PROLOG

1.5K 55 2
                                    

Suara mesin menyatu saling menyahuti satu sama lain, detak jantung yang terdengar cukup jelas karena ruangan yang cukup sunyi tersebut. Mata yang tak berhenti melihat kesana-kemari menerima terangnya cahaya lampu yang menyinari perlahan membawanya ke alam sadar.

Sendiri, itu lah yang di rasakan Chaterinna saat pertama kali membuka matanya setelah 3 hari lamanya berbaring di atas kasur rumah sakit yang terasa amat dingin. Terasa angin sangat halus memasuki hidungnya, selang oksigen itu terpasang jelas dan lagi-lagi dia merasa kosong.

“Ck, capek begini terus, penyakitan, nyusahin.” Chaterinna menoleh perlahan kearah sumber suara dimana ada seorang perempuan paruh baya tengah berbicara seperti itu tanpa menoleh sembari memainkan ponselnya.

“Tante?” Chaterinna bersuara kecil.

“Udah sadar, kan? Saya banyak urusan. Besok langsung pulang aja, saya udah nggak ada uang lagi buat biayain rawat inap kamu. Saya udah miskin, makin miskin gara-gara kamu.” ujarnya lalu berdiri dan pergi meninggalkan gadis yang perlahan tersenyum tipis di hiasi rasa sedih di setiap gerakannya.
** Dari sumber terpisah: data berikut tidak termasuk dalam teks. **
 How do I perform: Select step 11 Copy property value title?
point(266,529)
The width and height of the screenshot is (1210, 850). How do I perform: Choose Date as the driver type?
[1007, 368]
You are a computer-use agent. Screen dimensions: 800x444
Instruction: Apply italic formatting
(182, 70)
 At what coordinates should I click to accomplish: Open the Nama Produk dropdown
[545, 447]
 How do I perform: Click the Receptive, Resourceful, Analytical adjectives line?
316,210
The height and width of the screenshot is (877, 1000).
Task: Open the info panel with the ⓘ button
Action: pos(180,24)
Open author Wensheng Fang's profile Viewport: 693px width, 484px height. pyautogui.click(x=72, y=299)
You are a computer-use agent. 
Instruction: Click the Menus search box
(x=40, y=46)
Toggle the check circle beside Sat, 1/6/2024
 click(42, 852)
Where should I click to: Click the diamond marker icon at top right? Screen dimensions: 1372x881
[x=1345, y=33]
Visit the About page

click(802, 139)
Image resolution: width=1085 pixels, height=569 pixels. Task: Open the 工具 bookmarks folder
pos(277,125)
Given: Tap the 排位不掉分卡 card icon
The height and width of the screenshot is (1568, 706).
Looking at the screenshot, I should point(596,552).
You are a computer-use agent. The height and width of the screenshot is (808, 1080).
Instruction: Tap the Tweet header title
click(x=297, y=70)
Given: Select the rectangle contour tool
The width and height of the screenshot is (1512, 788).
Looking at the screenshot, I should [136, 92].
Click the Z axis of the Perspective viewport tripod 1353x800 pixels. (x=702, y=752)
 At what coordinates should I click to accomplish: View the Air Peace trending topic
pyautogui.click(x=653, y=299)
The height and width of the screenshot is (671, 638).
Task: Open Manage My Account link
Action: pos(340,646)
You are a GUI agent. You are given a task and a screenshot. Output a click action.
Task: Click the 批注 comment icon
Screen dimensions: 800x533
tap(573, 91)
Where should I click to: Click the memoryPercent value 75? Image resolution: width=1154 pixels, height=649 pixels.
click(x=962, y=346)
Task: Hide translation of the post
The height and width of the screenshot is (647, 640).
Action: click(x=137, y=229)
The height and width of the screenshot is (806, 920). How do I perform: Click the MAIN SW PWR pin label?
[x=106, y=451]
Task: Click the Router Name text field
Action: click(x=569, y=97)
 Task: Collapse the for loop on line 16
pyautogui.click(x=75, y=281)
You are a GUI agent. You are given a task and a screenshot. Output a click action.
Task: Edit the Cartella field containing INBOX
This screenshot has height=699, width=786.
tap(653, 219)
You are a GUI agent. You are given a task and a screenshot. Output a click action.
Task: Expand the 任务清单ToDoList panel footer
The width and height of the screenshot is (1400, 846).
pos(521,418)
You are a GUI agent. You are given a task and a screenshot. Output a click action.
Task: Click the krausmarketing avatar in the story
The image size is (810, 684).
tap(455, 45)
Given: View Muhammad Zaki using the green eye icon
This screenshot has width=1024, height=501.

“Saya juga capek, kok. Saya mau sembuh kalau ada kesempatan untuk sembuh.” berbicara dengan nada yang sangat kecil karena tenggorokan yang ternyata terasa kering dan sedikit sakit.

Chaterinna melihat kearah jendela kamarnya, sedih bingung semua bercampur aduk. Bahkan rasa sakit di sekujur tubuhnya saja kalah dengan isi kepalanya yang akan meledak itu. Kalau saja orang tuanya tidak pergi, lalu andai saja dia bisa kuliah, andai dan andai terus terulang di setiap kalimat dalam pikirannya.

Andai aja aku dulu banyak minum, istirahat yang cukup...

Tiba-tiba ada seorang laki-laki muncul di jendela kamar Chaterinna, baju yang di kenakan orang itu sama dengan baju yang di kenakan Chaterinna saat sini. Baju rumah sakit, berwarna hijau muda bermotif daun-daun kecil nyaris tak terlihat dan bisa menyerap dingin.

Orang itu mengepalkan tangan dan mengangkatnya seolah berkata 'Semangat' dalam diam. Chaterinna paham dia pun ikut mengepal tangannya dan mengangkatnya sedikit untuk orang itu.

Melambaikan tangan lalu pergi, sedikit loncat di setiap langkahnya seperti orang sedang kegirangan. Mungkin orang itu sudah sembuh dan di perbolehkan pulang oleh dokter, jadi tidak heran bisa se-girang itu.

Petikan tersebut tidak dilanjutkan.